◆ Rows:
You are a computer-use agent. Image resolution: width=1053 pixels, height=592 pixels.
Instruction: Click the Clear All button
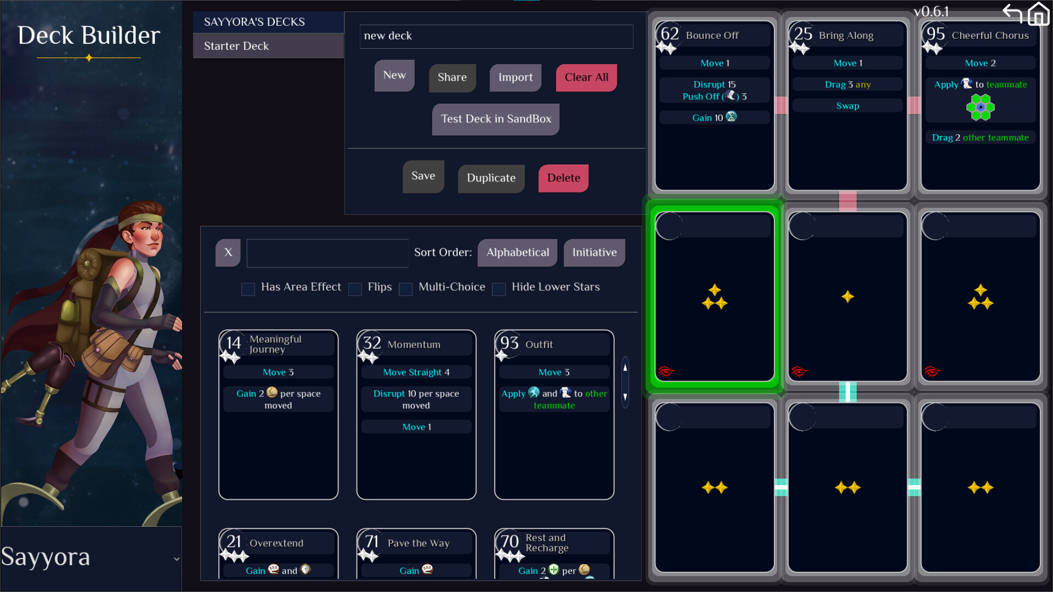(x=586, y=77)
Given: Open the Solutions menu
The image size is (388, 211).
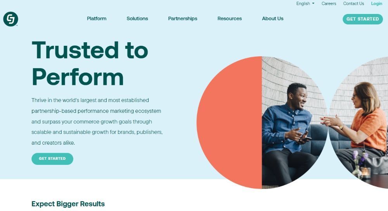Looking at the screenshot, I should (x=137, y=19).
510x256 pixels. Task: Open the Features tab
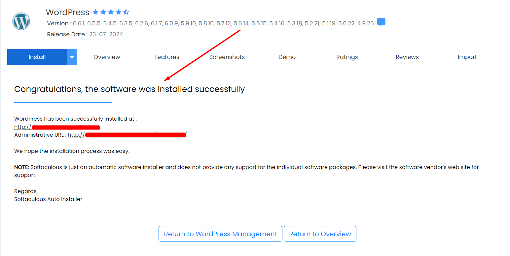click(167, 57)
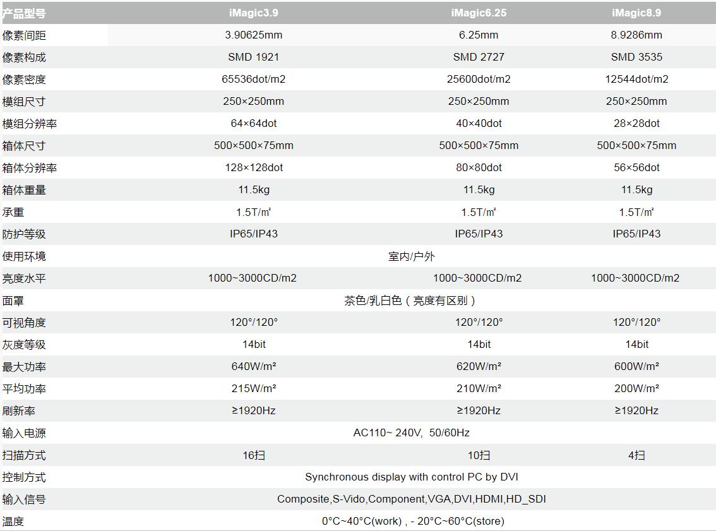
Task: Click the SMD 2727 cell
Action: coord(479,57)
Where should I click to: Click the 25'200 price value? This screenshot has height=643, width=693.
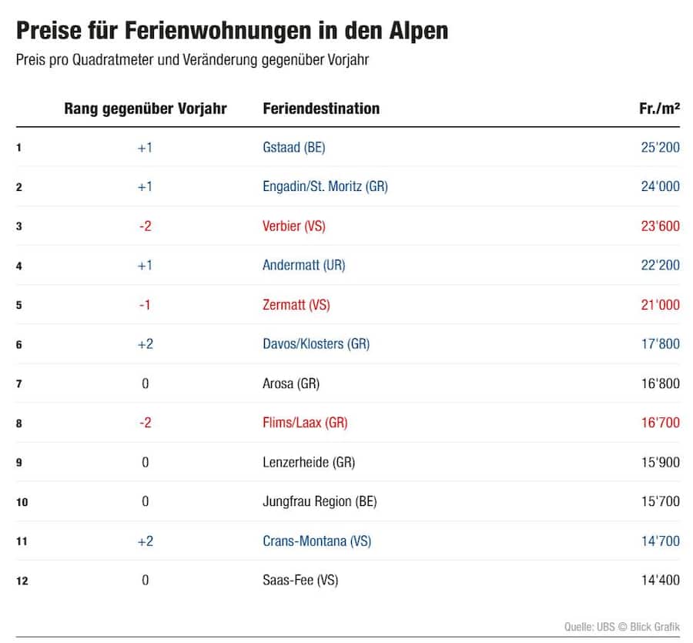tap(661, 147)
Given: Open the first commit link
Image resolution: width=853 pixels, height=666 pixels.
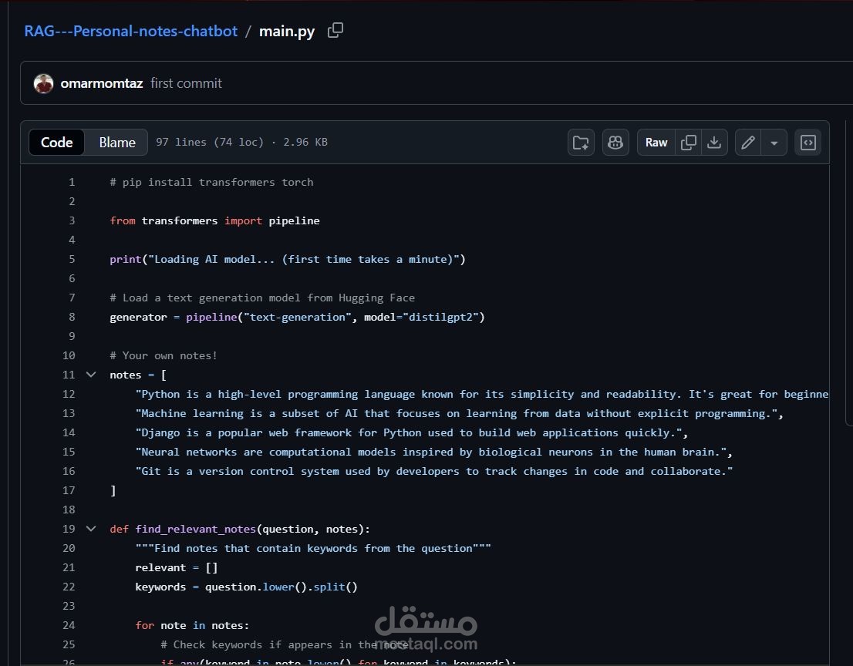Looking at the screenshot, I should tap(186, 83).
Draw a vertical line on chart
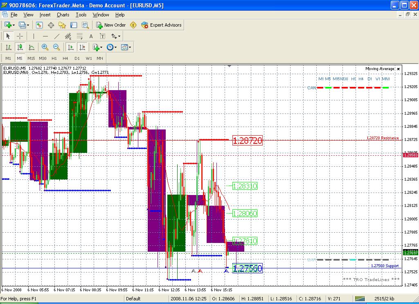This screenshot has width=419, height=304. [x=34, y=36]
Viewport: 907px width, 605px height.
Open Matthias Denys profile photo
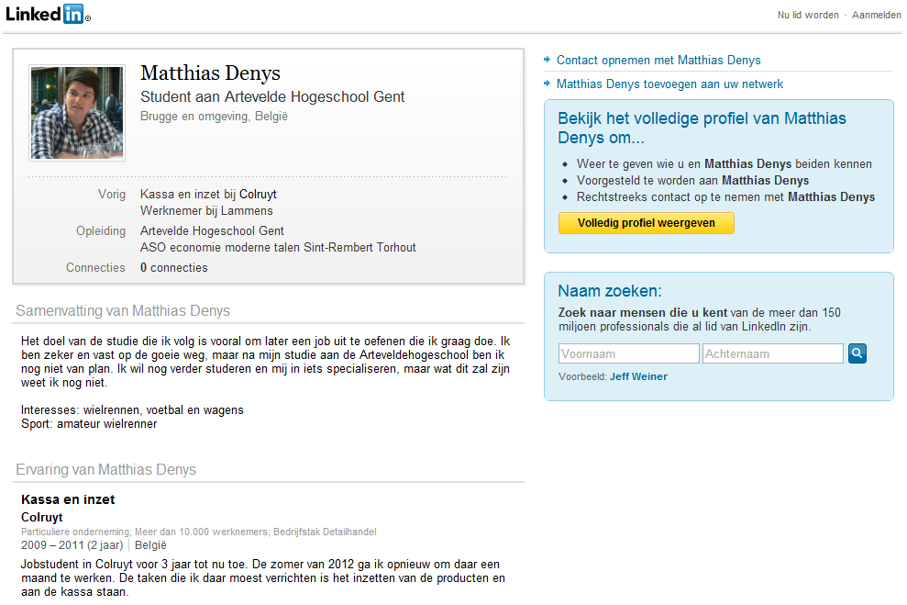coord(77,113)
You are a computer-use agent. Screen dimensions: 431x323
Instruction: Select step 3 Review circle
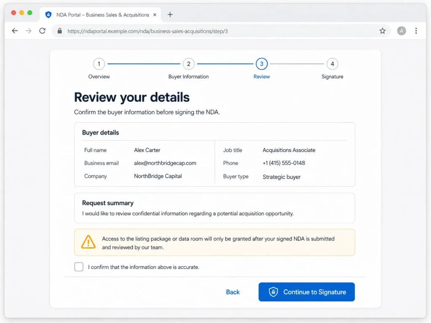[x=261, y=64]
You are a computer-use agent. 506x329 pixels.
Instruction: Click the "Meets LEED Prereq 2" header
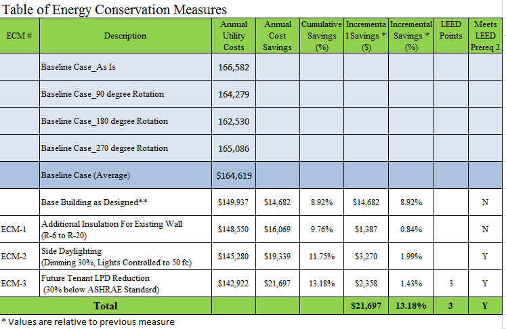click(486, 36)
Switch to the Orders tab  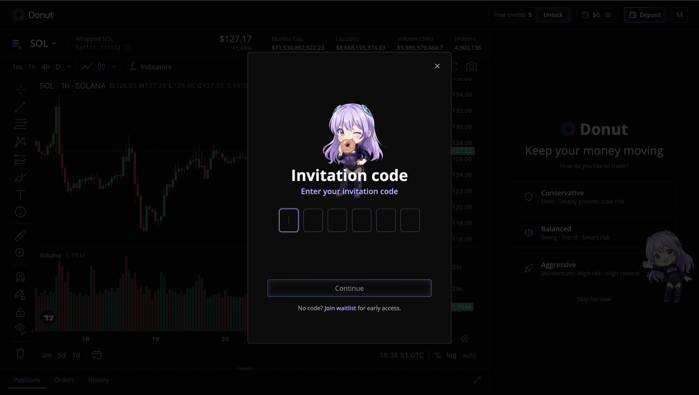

◆ Aim: Retype the items word for word, starting at the line that contains "You are a computer-use agent. 506x329 pixels." and going down through the last item. Leave the pictures out of your copy.

◆ Task result:
You are a computer-use agent. 506x329 pixels.
Instruction: Click the "Meets LEED Prereq 2" header
click(486, 36)
Switch to the Orders tab  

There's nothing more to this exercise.